The play opened on Broadway at the Eugene O'Neill Theatre on June 10, 1976 and closed on July 2, 1977 after 445 performances and four previews. Directed by Saks, the same cast (and Leslie Easterbrook as Bunny) as in the Ahmanson Theatre opened on Broadway.

Later in the run, Marge Redmond replaced Barrie (on January 7, 1977), Kenneth Haigh (on February 28, 1977) and then David McCallum (on May 2, 1977) replaced Grizzard, Rue McClanahan replaced Grimes (on April 4, 1977) and Vincent Gardenia replaced Weston (on June 13, 1977).

The play's national tour, lasting from Oct. 1, 1977-June 3, 1978, starred Elizabeth Allen as Hannah, Diana, and Gert; Robert Reed as William, Sidney, and Stu; Warren Berlinger as Marvin and Mort; Patti Karr as Millie and Beth; and Bea Swanson as Bunny. During the run, Don Murray replaced Reed.
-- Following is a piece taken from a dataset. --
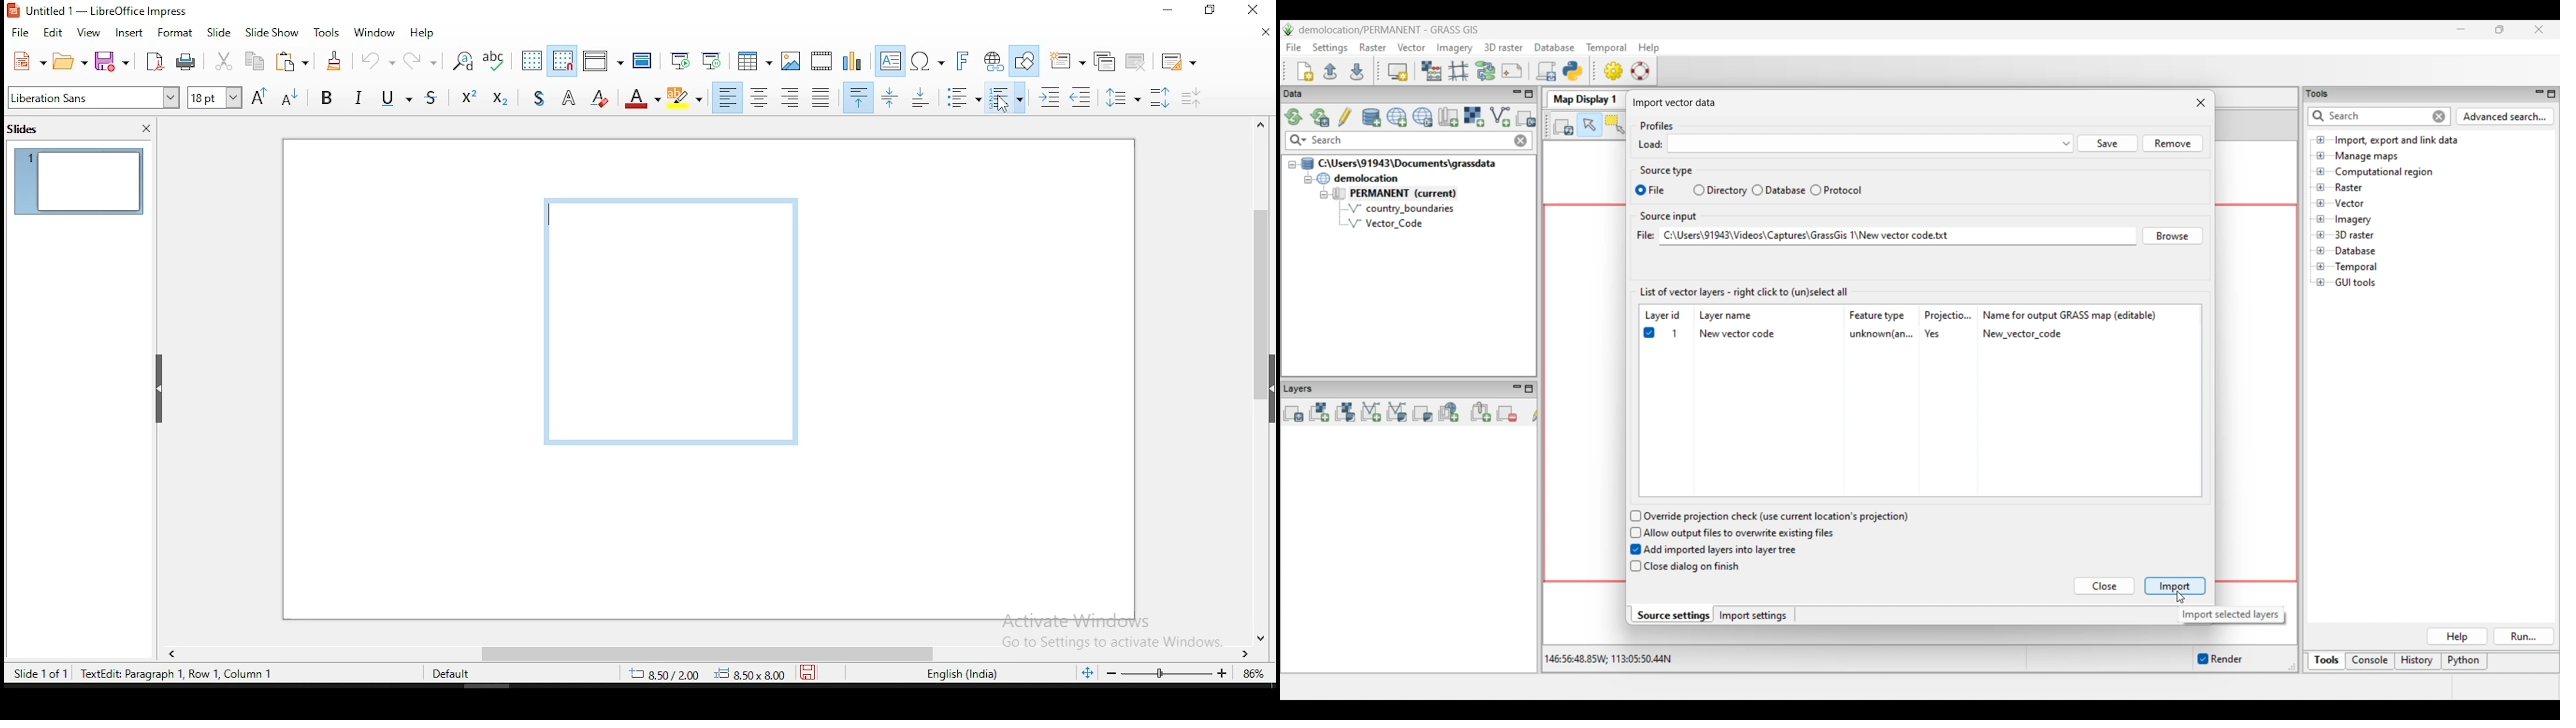 The width and height of the screenshot is (2576, 728). What do you see at coordinates (856, 99) in the screenshot?
I see `align top` at bounding box center [856, 99].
A bus and truck tour, which cut "Visitors from Chicago" and ran from Aug. 31-Dec. 2, 1978, was headlined by Carolyn Jones as Hannah, Diana and Millie. The cast also included James Drury as William and Marvin, Peter Bailey-Britton as Sidney and Aurelia De Felice as Bunny.

==Critical reception==
In his review in The New York Times, Clive Barnes wrote "For those of us who imagine Los Angeles as nothing but a long street in desperate search of a parking lot, Neil Simon's California Suite which opened most joyously and triumphantly at the Eugene O'Neill Theater last night, will come as a vast relief." Less enthusiastic was the critic for New York Magazine who wrote: "Sleazily written, shoddily constructed, and without a scintilla of Neil Simon's usual slick adroitness with a gag line, this grab bag of skits...suggests that California life may have scrambled Mr. Simon's brains."

==Film adaptation==
Simon adapted his play for a 1978 feature film directed by Herbert Ross. The cast includes Alan Alda, Jane Fonda, Walter Matthau, Bill Cosby, Richard Pryor, Elaine May, Maggie Smith, and Michael Caine. Smith won an Oscar for her performance playing an actress who is nominated for, but does not win, an Oscar.